Steven Spielberg confeziona infatti una pellicola di clamorosa lucidità estetica: la regia di questo suo ultimo, contraddittorio lungometraggio è un esempio perfetto di aderenza alla materia trattata, stilizzata e tagliente

Munich

12.04.2007 - Autore: Adriano Ercolani
Id., Usa, 2005.
Regia di Steven Spielberg;
con Eric Bana, Daniel Craig, Mathieu Kassovitz, Geoffrey Rush

Se fosse possibile scindere la forma cinematografica dal contenuto di un film, allora starei senza alcun dubbio parlando di “Munich” come di un capolavoro; Steven Spielberg confeziona infatti una pellicola di clamorosa lucidità estetica: la regia di questo suo ultimo, contraddittorio lungometraggio è un esempio perfetto di aderenza alla materia trattata, stilizzata e tagliente come mai è capitato al regista di “Il colore viola” (The Color Purple, 1985) e “Minority Report” (id., 2002); perfetto in ogni sua componente, dalle scenografie ai costumi, “Munich” ha al suo servizio l’ormai fido Janusz Kaminski, che elabora una fotografia di stupefacente realismo. Come giustamente mi ha fatto notare Giuliano Tomassacci il risultato visivo dell’opera, soprattutto delle scene d’azione, rimanda in qualche modo alle migliori pellicole di quello che è stato un “maestro” indiscusso nel coniugare il realismo della messa in scena alle necessità dell’action, e cioè William Friedkin. 

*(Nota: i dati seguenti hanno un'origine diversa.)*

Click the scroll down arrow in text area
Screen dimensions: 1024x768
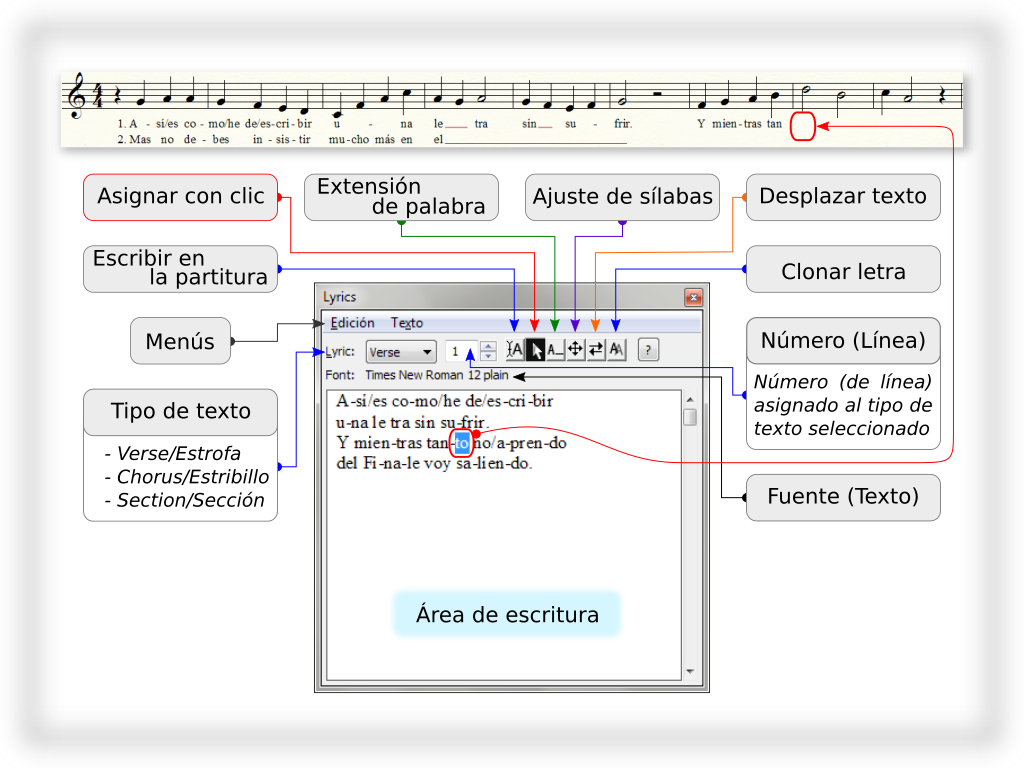(x=690, y=672)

Perfetto dunque nella sua confezione, il film di Spielberg mi ha lasciato invece molto dubbioso per quanto riguarda i suoi contenuti, e soprattutto la maniera in cui sono stati sviluppati. Partiamo dal principio: tratto dal romanzo di George Jonas intitolato “Vengeance”, dietro tutte le in farciture della sceneggiatura il film vuole a mio avviso parlare proprio di questo: di una vendetta. Per quanto Spielberg sembri sforzarsi di “coprire” l’intento mettendo in scena anche le contraddizioni ed i turbamenti etici che un simile atto comporta, non c’è dubbio che le parti assolutamente migliori della pellicola siano quelle di architettazione e di azione riguardo questa vendetta. Senza voler spingere troppo la mano nel valutare la legittimità di questa scelta – cosa che comunque non va sottovalutata: non è che dopo “Schindler’s List” (id., 1993) le ritrovate radici ebraiche del regista gli abbiano dato un po’ alla testa? – devo comunque constatare che il tentativo di dare al pubblico una visione comunque “conciliatoria” della vicenda a mio avviso naufraga: ed ecco quindi sparsi per tutto il film i semi di un “buonismo spielberghiano” che mai gli permettono di diventare un cineasta veramente lucido, pur rimanendo comunque uno straordinario regista. Nel gruppo di assassini protagonisti del film compaiono perciò le solite figure recalcitranti, che mettono in  discussione i propri atti criminali con una morale che risulta davvero troppo semplicistica e “telefonata”. Anche la crisi interiore di Avren/Eric Bana sembra davvero costruita per empatizzare col personaggio invece che evidenziarne l’ambiguità. La sceneggiatura di Kushner e Roth molto somiglia a quella di “Salvate il soldato Ryan” (Saving Private Ryan, 1998); l’idea di base è infatti la stessa: un gruppo di uomini si unisce perché deve – e vuole – compiere la missione assegnata, anche quando questa può sembrare irrazionale o immorale; se Spielberg vuole davvero indagare questo concetto perché non inizia a considerare che dietro ad esso, invece del solo senso del dovere, potrebbe celarsi l’ottusità che porta al fanatismo? E quindi, di conseguenza, perché se in “Munich” la strage delle olimpiadi viene messa in scena come un simile atto, la risposta del Mossad dovrebbe essere invece qualcos’altro?